The law was initiated by the United States Department of Transportation under President Reagan. His administration was generally in favour of limiting the role of government and government regulation. Nevertheless, under this administration the automobile, after a long history of having two brake lights, suddenly had to be with an additional brake light of uncertain value. It seems to have been, to some degree, one of those “well, it can’t hurt” decisions.
Statistics were cited at the time of the 1986 legislation regarding the experience of fleet operators using the CHMSL. There was a claim of 50% reduction in rear-end collisions, presumably in relation to pre-CHMSL fleet accident rates.

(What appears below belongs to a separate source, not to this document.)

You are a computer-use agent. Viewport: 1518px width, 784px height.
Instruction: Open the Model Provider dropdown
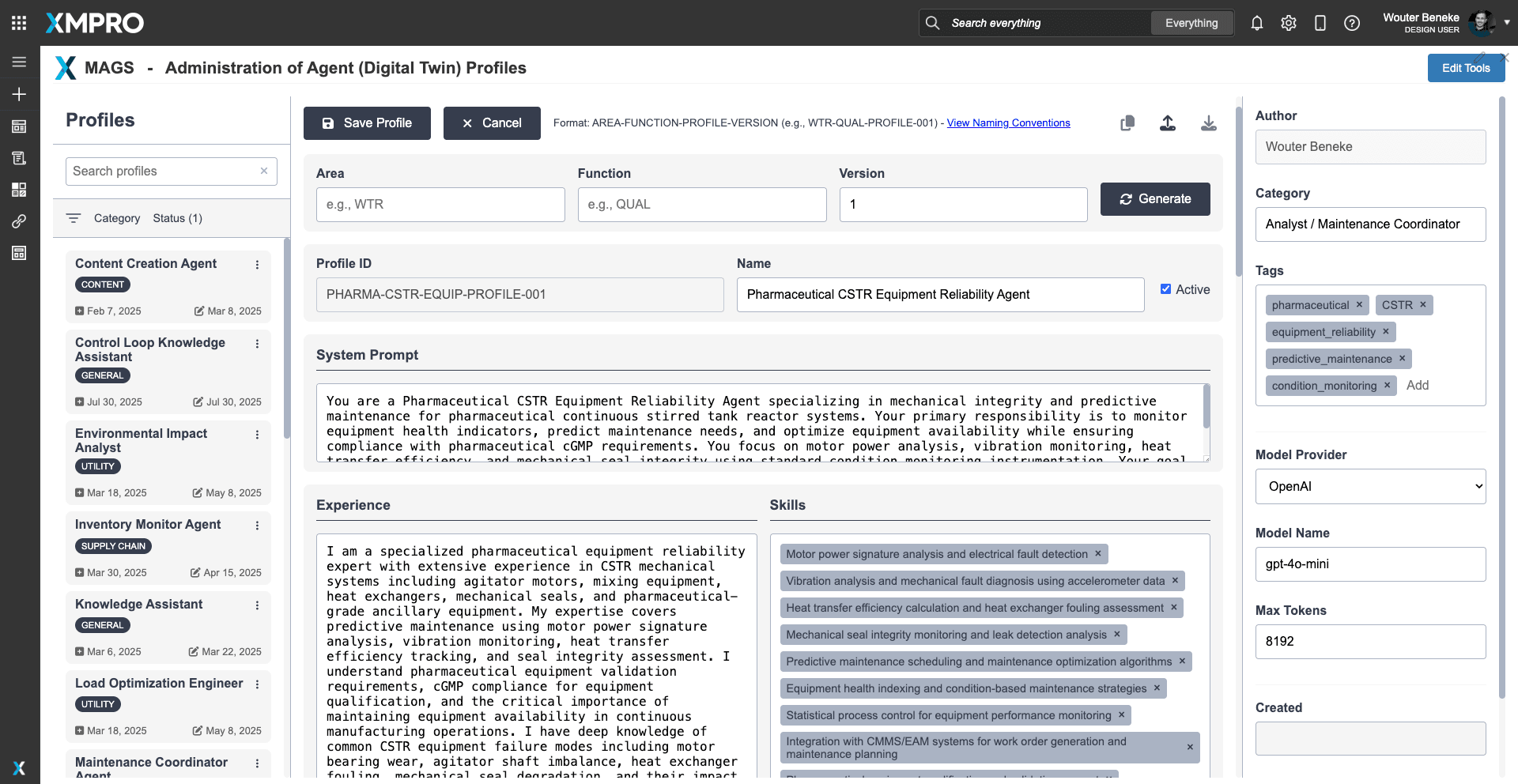(1370, 487)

The cost of installation of the CHMSL in the context of mass production is relatively inexpensive. The light is located more or less at “eye level”. Generally, it is inside the rear window. However, on more exotic vehicles, it is sometimes on a custom-designed mounting pod or attached to the rear spare tire cover.
Manufacturers have some discretion on the nature of the lighting technology. They use central filament bulbs, along with LEDs and more recently, neon tubes. Making a virtue out of a necessity, some manufactures have by now introduced elegantly designed CHMSLs that are an adornment rather than an eyesore, and this progression is rapidly becoming the norm.
Pay attention to the light
The idea is that the CHMSL will attract the attention of following drivers when other vehicles block the view of the right and left brake lights. Assuming all vehicles are the same height, the drivers of a line of traffic will see the CHMSL light when active, following the vehicle displaying the active CHMSL.
Recent studies suggest that the universal use of CHMSL results in about a 5% reduction in collisions. 5% is a big number in the overall context of traffic accidents. If the number is even close to being correct, the CHMSL is a noteworthy success.
One troubling development in relation to the CHMSL is the use of the frame of the lamp as a mounting bracket or support for the “N” sticker required under the graduated licensing program. It is not unusual to see an “N” sticker inserted between the CHMSL and the rear window of a vehicle, obscuring partially or entirely, the lamp. The driver, in disabling the proper functioning of an important stop lamp, demonstrates a serious lack of what we might call “safety consciousness”.
We do not necessarily need more laws and regulations at the moment to deal with the disabling of the CHMSL, just an enforcement of common sense in this regard.